As garradas de guaraná

AS GARRAFAS DE GUARANÁ

Na semana passada os noticiários da televisão mostraram imagens de um caminhão que virou no rodoanel de São Paulo, acidente que deixou toda a carga, mais de mil garrafas pet de guaraná, atirada na pista.

O que se viu em seguida do sinistro, que felizmente não teve vítimas, foi o povo da vizinhança, uma populosa favela paulistana, saqueando a carga. No princípio eram apenas crianças sorvendo o gostoso líquido, mesmo sem gelo, das garrafas de dois litros. Em seguida, o saque se avolumou, com uma ponderável quantidade de pessoas avançando sobre o indefeso espólio.

Já não eram apenas crianças bebendo o refrigerante, mas adultos carregando dezenas de garrafas, em sacolas e caixas, para depois levarem os guaranás nos fardos plásticos. Em poucos minutos a carga sumiu; só ficaram embalagens no chão. Quando a polícia chegou não havia nem sombra dos artigos nem dos infratores.

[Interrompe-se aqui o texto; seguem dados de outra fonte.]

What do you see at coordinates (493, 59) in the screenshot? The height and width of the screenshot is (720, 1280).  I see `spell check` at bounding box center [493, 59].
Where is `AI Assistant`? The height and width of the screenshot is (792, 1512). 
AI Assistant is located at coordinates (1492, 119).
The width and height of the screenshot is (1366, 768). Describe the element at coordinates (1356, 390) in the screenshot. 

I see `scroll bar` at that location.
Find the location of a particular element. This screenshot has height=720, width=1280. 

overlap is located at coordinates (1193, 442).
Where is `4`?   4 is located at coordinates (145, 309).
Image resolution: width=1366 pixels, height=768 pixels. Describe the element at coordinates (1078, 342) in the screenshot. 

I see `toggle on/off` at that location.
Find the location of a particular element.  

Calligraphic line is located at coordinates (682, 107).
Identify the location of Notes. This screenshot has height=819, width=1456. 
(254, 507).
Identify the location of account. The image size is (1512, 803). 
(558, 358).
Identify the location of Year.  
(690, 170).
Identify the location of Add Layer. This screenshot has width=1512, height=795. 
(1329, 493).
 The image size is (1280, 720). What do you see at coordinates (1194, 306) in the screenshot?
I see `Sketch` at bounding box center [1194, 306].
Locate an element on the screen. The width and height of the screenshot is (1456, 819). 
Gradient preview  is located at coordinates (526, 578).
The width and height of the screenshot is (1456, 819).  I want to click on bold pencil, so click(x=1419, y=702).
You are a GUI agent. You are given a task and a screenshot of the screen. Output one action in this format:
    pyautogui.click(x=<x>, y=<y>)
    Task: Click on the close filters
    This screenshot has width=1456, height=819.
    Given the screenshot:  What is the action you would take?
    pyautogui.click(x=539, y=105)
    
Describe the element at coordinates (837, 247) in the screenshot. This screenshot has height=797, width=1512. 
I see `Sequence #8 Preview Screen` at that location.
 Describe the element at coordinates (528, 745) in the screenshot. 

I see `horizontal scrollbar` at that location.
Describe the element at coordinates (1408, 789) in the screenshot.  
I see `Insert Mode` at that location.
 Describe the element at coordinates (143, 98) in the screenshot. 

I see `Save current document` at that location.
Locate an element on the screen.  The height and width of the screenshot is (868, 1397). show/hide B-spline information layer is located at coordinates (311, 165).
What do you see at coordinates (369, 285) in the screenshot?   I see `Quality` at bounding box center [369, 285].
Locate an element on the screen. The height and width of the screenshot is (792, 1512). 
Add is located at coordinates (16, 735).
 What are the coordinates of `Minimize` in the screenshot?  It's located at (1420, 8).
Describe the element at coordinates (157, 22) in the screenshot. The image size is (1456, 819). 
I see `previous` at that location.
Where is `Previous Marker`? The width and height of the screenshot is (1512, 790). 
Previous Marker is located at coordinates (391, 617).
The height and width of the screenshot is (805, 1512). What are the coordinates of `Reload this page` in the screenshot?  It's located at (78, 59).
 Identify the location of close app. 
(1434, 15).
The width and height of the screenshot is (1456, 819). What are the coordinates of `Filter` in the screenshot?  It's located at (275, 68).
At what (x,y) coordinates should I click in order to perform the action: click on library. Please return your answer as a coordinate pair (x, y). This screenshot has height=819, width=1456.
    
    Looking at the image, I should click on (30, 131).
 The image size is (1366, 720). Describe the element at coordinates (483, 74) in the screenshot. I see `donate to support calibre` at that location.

O curioso é que as pessoas que avançaram nas garrafas de guaraná, deslumbradas pela quantidade disponível de refrigerante, não se limitavam a bebê-lo, mas faziam “guerra”, molhando os outros e até derramavam sobre a própria cabeça. O evento apareceu na Internet e um amigo deu ênfase àquelas conhecidas sinistroses das elites, do tipo “é coisa típica de brasileiro!”, como se em outros países, ditos desenvolvidos não acontecessem fatos semelhantes. Eu respondi ao amigo – e ele não apreciou muito a minha manifestação – que o povão estava no direito de fazer aquele tipo de saque.

O povo brasileiro sofre agressões, saques e achaques de toda ordem, vindos das mais variadas fontes, sem poder reclamar, sem boca para protestar e sem um palanque para manifestar sua indignação. O ataque do poviléu é um ato de desagravo contra a ferocidade dos bancos que só lucram e não remuneram seu pessoal, a justiça que prova que nem todos são iguais perante a lei, o hospital que não atende como devia, o médico que cobra um plus pela cirurgia, os impostos que são imorais e avançam no nosso bolso, o político que se vende e corrompe, as empreiteiras que fazem negócios espúrios, o Congresso que vota contra o povo, as vorazes mensalidades escolares, os patrões que exploram e a elite dá voz aos ricos e bem nascidos, rejeitando a pobreza e condenando os movimentos de organização popular.

São essas elites que avançam na doçura do nosso guaraná diário, e depois condenam quem pega meia-dúzia de garrafas pet que estavam dando sopa.

Eu sei que isto não é ético. Eu e talvez você que me lê, sejamos éticos. Nessa crise, algumas garrafas de guaraná não é que vai fazer a diferença. E cabe perguntar, quem no Brasil de hoje tem ética?